The Top 3 Fintech Stocks to Buy in 2020 – Motley Fool

Financial technology, or fintech, has experienced fantastic growth over the past decade, transforming the way many financial tasks have traditionally been accomplished. This ranges from banking apps and robo-advisors to commission-free trading and mobile payments. Searching for investments in rapidly growing sectors, such as fintech, can be a great way to produce market-beating returns.

For investors looking to juice their investment returns in 2020, here are three fintech companies that just might get the job done: Broadridge Financial Solutions (NYSE:BR), Global Payments (NYSE:GPN), and Square (NYSE:SQ). Let's take a closer look at each to see why I believe these stocks will provide great returns for investors in 2020 -- and beyond.

Fintech is changing the financial industry from the inside out. Image source: Getty Images.

Broadridge Financial delivers mission-critical services to asset managers, banks, brokers, and other financial industry players. Among the many necessary services the company provides are "investor communications, securities processing, data and analytics, and customer communications solutions." The company operates two business segments, Investor Communication Services (ICS) and Global Technology Operations (GTO).
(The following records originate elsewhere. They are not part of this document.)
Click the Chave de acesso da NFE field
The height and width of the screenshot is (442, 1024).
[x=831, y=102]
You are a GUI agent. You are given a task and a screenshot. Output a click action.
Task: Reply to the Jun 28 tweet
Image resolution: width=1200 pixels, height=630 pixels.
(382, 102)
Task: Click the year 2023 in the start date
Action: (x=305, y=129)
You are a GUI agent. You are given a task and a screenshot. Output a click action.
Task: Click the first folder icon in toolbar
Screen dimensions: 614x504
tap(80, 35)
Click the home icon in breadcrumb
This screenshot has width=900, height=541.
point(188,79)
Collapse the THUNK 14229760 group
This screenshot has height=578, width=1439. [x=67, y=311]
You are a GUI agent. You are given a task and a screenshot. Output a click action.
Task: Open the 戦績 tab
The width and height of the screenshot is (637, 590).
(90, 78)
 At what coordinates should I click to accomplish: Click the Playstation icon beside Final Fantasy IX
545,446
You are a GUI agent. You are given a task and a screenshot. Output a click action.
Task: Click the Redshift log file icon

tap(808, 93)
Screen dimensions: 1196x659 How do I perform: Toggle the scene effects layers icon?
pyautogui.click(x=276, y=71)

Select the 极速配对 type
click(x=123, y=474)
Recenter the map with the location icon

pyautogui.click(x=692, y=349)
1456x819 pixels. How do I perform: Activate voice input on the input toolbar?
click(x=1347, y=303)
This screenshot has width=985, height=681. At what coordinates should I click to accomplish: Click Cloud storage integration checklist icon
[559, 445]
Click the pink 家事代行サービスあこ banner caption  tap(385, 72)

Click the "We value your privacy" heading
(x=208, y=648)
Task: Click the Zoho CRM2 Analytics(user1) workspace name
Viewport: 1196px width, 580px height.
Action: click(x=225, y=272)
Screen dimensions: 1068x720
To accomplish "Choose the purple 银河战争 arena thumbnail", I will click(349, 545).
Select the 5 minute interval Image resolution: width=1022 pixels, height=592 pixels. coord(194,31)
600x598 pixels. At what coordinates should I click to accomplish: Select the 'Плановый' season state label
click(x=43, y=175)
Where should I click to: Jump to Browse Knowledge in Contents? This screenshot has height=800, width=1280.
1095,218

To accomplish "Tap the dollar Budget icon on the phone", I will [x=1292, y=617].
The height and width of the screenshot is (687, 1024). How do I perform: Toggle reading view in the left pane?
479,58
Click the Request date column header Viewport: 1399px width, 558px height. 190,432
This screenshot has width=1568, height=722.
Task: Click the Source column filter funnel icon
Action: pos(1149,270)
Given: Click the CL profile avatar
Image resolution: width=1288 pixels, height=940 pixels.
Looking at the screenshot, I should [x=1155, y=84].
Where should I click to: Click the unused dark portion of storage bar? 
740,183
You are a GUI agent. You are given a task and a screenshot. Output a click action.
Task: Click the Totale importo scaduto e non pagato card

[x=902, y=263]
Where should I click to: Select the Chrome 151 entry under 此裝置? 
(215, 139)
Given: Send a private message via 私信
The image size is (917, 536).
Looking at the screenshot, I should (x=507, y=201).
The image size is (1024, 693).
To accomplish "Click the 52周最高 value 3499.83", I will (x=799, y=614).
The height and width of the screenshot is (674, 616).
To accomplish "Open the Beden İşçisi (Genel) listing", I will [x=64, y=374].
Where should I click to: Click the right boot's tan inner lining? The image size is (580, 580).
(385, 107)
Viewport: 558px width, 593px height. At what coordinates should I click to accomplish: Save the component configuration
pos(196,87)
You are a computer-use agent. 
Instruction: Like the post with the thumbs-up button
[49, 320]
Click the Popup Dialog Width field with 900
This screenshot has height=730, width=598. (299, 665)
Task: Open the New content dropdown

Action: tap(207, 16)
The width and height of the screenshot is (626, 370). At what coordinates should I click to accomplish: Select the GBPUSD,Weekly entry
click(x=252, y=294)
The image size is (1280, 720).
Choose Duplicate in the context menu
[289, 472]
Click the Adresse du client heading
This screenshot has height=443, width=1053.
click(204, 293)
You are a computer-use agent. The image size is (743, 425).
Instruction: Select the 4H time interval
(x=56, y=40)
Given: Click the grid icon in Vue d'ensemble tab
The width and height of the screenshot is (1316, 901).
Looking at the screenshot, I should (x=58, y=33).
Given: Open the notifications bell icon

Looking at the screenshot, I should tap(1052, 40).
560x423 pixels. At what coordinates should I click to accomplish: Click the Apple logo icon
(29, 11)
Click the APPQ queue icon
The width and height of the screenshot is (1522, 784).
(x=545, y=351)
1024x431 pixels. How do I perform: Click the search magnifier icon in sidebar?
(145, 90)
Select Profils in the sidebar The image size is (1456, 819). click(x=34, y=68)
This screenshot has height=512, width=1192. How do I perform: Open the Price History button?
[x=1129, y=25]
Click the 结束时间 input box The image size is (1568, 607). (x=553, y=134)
ICS makes up the bulk of Broadridge's revenue, earning $3.5 billion in revenue in 2019, relatively flat compared to 2018's results, with $1.8 billion of this representing recurring revenue streams. This segment comprises the many platforms Broadridge provides to its clients, including ProxyEdge, an electronic proxy delivery and voting solution, and Matrix Financial Solutions, a mutual fund trade processing service. ICS also provides services to corporations that allow them to communicate with shareholders about annual meetings, financial reporting document management, and SEC disclosure and filing services.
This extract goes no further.